EKİM AYI OKUMA LİSTEM

Ekim ayında 8 kitap okuyabildim fakat hedefim 15'ti. Hatta 15 kitaptan okuyamadıklarım da hala başucumda vicdan azabı gibi duruyor çünkü yazık ki kasımı bitirirken henüz sadece 1 kitap okuyabildim o da gayet minicik bir kitaptı.. Kimin nazarı değdi acaba? Evet evet kendime toz kondurmam varsa yoksa çevreme laf atarım :) 







Gelelim okuduklarıma,




Dublinliler/ James Joyce: Palto Kitap'ın 100. yıl özel numaralandırılmış baskısını almıştım. Kitap Ciltli kitaplara bir miktar aşığım da :))) Kitap 232 sayfa. Uzun zaman durdu rafta ve ekimde okudum. İrlanda hep hüznüyle ve hafif kasvetiyle anlatıldı bana gidenler tarafından. Hiç gitmeme rağmen ciddi ciddi o İrlanda havası geçti bana kitabı okurken.
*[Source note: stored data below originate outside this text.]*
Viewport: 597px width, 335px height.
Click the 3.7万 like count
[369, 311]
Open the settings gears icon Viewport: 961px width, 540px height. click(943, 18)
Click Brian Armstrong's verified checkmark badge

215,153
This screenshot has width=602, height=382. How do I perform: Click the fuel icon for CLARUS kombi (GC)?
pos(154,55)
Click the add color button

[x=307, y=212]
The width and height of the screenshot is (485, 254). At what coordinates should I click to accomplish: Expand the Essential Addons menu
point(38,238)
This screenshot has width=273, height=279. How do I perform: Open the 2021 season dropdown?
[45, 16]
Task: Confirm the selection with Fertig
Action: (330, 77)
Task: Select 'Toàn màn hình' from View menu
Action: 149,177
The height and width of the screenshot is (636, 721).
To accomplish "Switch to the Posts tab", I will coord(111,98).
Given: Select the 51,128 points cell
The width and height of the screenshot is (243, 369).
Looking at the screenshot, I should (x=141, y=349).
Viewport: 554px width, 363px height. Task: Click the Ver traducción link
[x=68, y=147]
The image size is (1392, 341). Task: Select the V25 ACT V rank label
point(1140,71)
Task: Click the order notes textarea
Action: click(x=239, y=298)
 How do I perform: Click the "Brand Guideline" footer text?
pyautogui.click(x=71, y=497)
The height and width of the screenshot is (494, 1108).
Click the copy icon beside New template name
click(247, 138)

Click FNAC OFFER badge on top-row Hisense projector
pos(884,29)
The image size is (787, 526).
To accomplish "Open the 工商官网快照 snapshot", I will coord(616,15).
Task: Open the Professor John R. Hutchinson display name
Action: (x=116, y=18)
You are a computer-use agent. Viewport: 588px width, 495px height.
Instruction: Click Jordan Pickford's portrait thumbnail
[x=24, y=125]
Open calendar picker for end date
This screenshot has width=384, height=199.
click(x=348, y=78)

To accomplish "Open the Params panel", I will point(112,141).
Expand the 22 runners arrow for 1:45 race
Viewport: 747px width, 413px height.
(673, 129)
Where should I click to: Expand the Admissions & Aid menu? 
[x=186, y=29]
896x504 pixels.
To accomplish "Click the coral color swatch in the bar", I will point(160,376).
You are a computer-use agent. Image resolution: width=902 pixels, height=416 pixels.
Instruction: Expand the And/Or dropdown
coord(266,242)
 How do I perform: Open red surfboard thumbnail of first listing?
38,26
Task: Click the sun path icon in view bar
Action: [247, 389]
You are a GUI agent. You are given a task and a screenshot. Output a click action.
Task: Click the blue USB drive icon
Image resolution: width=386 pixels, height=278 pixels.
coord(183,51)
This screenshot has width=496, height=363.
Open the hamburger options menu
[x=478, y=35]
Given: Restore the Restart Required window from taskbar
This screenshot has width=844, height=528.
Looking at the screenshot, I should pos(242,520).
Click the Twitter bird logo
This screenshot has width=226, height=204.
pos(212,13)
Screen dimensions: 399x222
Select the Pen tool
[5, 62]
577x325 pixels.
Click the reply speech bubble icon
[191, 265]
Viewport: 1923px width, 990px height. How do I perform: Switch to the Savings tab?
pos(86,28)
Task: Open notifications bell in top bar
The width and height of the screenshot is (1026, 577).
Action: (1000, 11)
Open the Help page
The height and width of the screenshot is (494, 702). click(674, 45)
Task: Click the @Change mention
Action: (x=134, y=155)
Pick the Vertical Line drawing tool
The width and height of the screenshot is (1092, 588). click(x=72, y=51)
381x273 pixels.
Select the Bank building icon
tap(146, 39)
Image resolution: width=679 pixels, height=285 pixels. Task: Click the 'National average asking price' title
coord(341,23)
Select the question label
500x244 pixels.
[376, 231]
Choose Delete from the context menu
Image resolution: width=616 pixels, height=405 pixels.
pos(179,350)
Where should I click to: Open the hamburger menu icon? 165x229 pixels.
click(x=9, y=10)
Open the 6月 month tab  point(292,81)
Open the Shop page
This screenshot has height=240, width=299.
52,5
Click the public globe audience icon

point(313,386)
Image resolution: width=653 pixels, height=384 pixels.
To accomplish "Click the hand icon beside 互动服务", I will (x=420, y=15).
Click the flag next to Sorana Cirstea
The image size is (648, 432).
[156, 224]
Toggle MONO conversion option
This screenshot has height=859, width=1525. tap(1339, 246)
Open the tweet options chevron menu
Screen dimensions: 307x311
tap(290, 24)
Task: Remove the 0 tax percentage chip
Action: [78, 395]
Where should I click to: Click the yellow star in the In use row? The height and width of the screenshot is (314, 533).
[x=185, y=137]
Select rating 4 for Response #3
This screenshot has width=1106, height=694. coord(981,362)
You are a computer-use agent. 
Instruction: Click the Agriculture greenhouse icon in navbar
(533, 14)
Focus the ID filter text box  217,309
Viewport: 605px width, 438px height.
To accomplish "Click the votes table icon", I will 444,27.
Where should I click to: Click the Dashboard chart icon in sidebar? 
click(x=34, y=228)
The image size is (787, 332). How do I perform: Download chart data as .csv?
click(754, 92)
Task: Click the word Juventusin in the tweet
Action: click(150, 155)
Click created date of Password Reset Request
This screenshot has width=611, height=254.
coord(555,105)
Joyce'un erken bir biyografisi olduğu söylenen kitapta yazarın çocukluğundan başlayarak delikanlılığına giden yoldaki çeşitli yaşanmışlıkları anlattığı öyküler yer alıyor. Ben çeviriyi de öyküleri de sevdim açıkçası. Özellikle öykü severlere tavsiyemdir.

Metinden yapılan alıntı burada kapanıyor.